Luboff:  Boy, I’d have to think about that, but my gut response is yes, there were.  We had females in the English department, we had males in the English department.  We had Jewish people, we had Christians.  I don’t know what other religions we had.  What other races we had, that I’m not quite certain of.  I don’t want to say yea or nay to the fact that it was that diverse.  But I don’t remember seeing or hearing about any prejudices from administration, from faculty, or from student at the time, to tell you the truth.  It seemed to be a very communal atmosphere, a collegial atmosphere.

Kelsey:   Did you encounter any veterans?

Luboff:  Oh, yeah.  Yeah, there were quite a few veterans on campus.  In fact, there was a veterans’ organization that had been formed—I can’t tell you what month or year—but yeah, there was a veterans’ organization on campus—not that I had any direct involvement.  I mean, I never had a discussion saying, “Gee, what do you think about Vietnam?”  No, that I didn’t.

Kelsey:   How were they treated?

Luboff:  From what I understand, and what I could see, I never heard any complaints.  So again, as I said, I never had any direct involvement, so I couldn’t pass judgment on that.  Overtly I didn’t hear anything negative.

Kelsey:   What was social life like for faculty, and for those working at the college, at that time?

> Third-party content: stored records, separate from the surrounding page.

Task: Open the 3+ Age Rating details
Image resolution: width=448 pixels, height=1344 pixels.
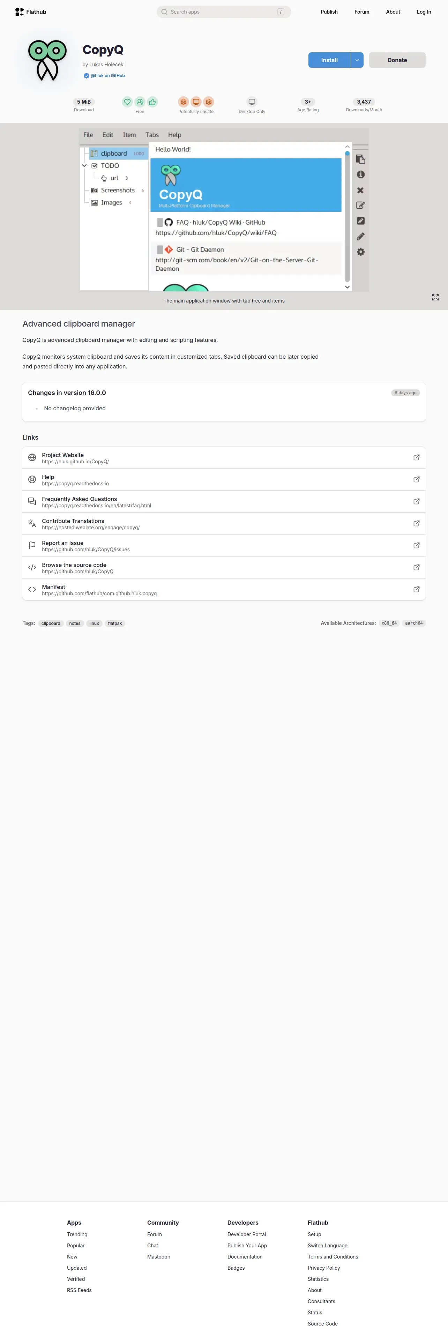Action: coord(308,102)

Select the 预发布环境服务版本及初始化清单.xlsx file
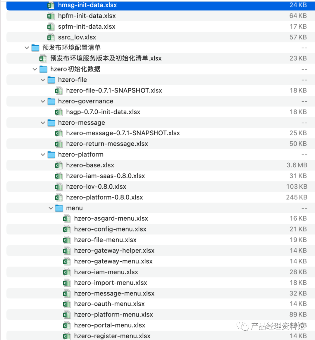pyautogui.click(x=106, y=59)
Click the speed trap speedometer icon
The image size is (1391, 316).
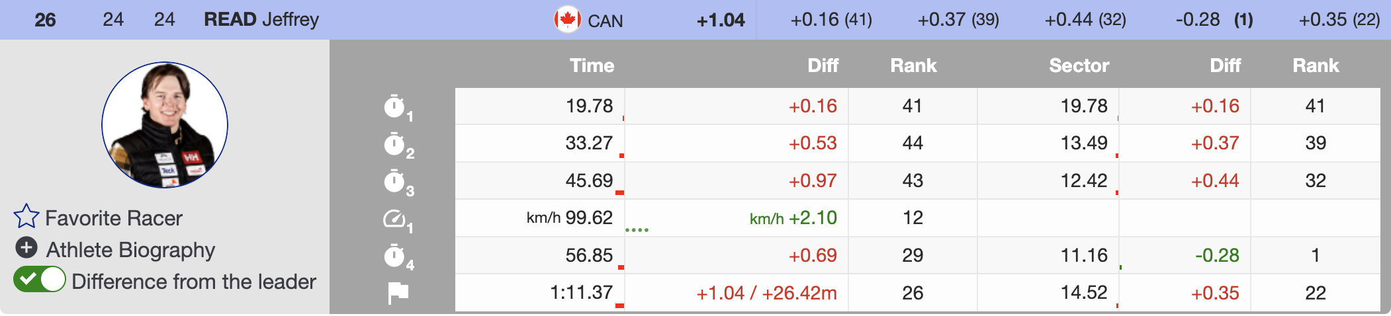(395, 219)
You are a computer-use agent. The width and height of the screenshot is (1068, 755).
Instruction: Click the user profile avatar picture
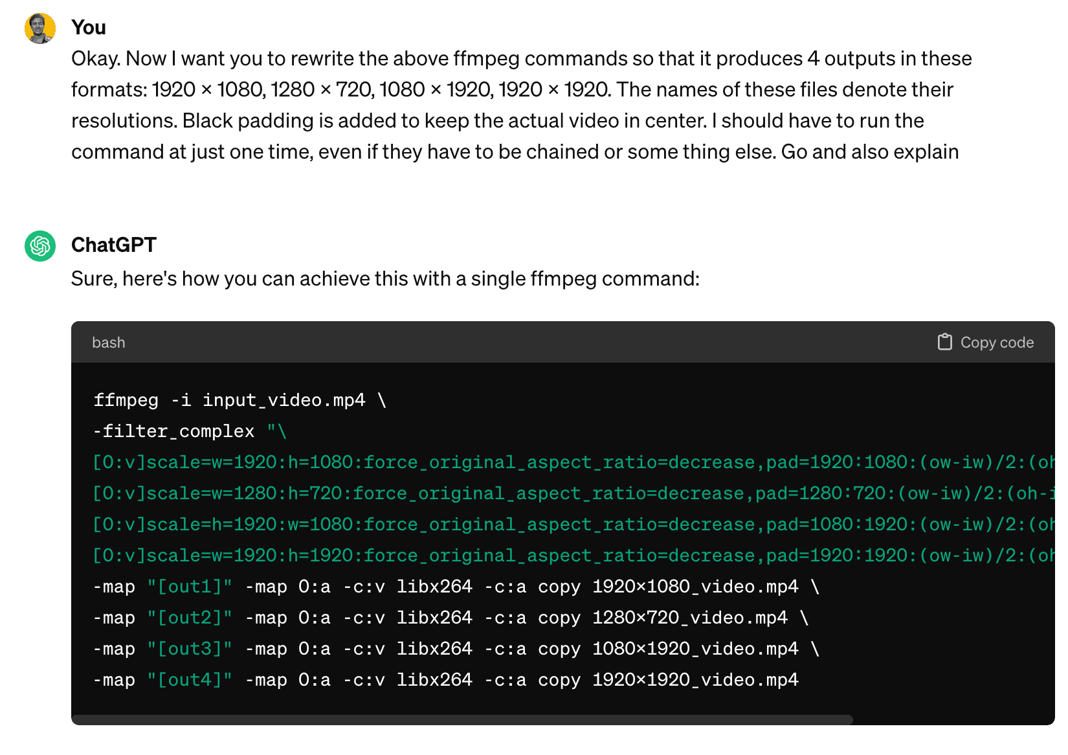coord(39,28)
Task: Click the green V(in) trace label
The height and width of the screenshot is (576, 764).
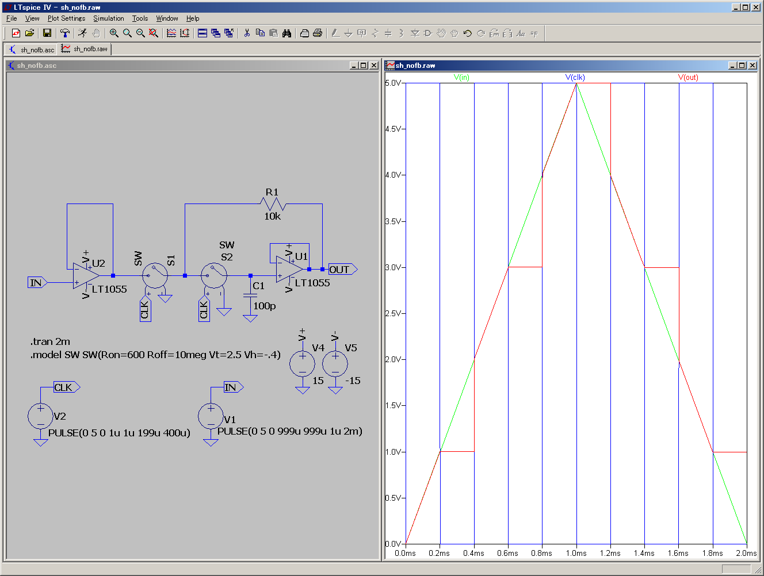Action: [461, 78]
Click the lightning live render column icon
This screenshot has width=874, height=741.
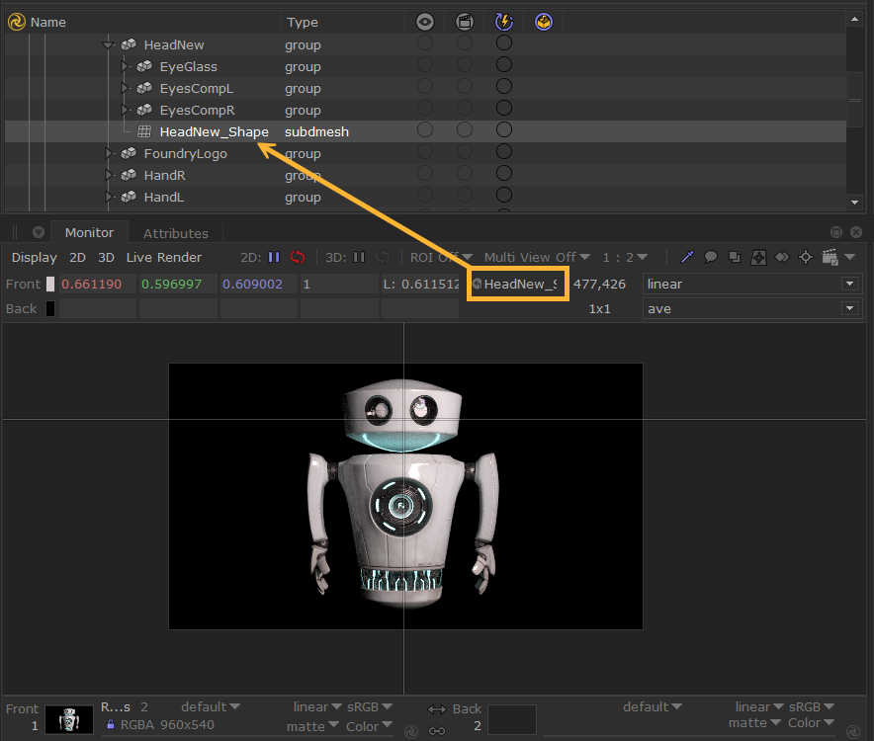503,22
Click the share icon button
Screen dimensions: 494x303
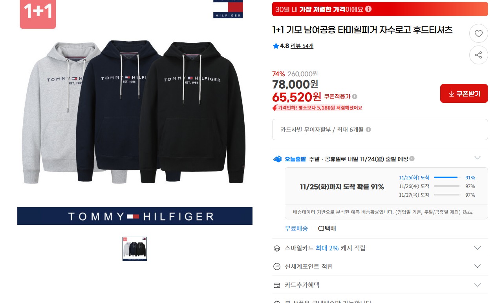pos(478,55)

Luboff:  It was pretty good.  I mean, as I said, it was a new body of friends for me, because I was leaving Chicago after four years.  And we were all new on campus.  Now, some had taught before, others were new at teaching, but because we lived in a closed community, we socialized a lot together—we often did, whether we were married or single at the time.  We had dinners at each other’s homes, parties, get-togethers, and multi-divisional, multi-department parties.  It wasn’t limited to the English department getting together, or the soc department getting together.  As I said, students would drop in periodically, too, at our apartments—not on a daily basis, by any stretch of the imagination.  So it was a very lively and social atmosphere—very pleasant, very, very pleasant.

Kelsey:   Was there a local hot spot or spots?

Luboff:  You know, I remember periodically going to….  Gosh, what’s the name?  With Hank Founds we went to something Brown’s in Morristown.  I can’t think of the full name, but we’d go there periodically.  Especially if you were single you went there.  Hank and I periodically went to New York to Your Father’s MoustacheWent to McSorley’s in New York.  In fact, it was amazing:  one day we were at McSorley’s in the wintertime, in New YorkHank and I had gone.  It was wintertime and the potbelly stove was going, because it was very cold outside, it was very crowded.  And before long, a number of students from County College came in.  Whether they were of legal age or not at the time in New York—I don’t know if it was eighteen at the time in New York to drink—but we all had a table together, and that was quite an evening.  It was a lot of fun.

                        So yeah, there were places we went to in New York and in Morristown, people’s homes.  So it was a very nice time, very pleasant, very social time.  Maybe part of it involving students, because we were younger, as I said.  Part of it was because we were all new, and in one building.  Even when the “A” Building was opened the following year, we were still very close faculty—very close.  And then of course it grew.  And then things changed.

Kelsey:   How did you dress to go to work in 1968?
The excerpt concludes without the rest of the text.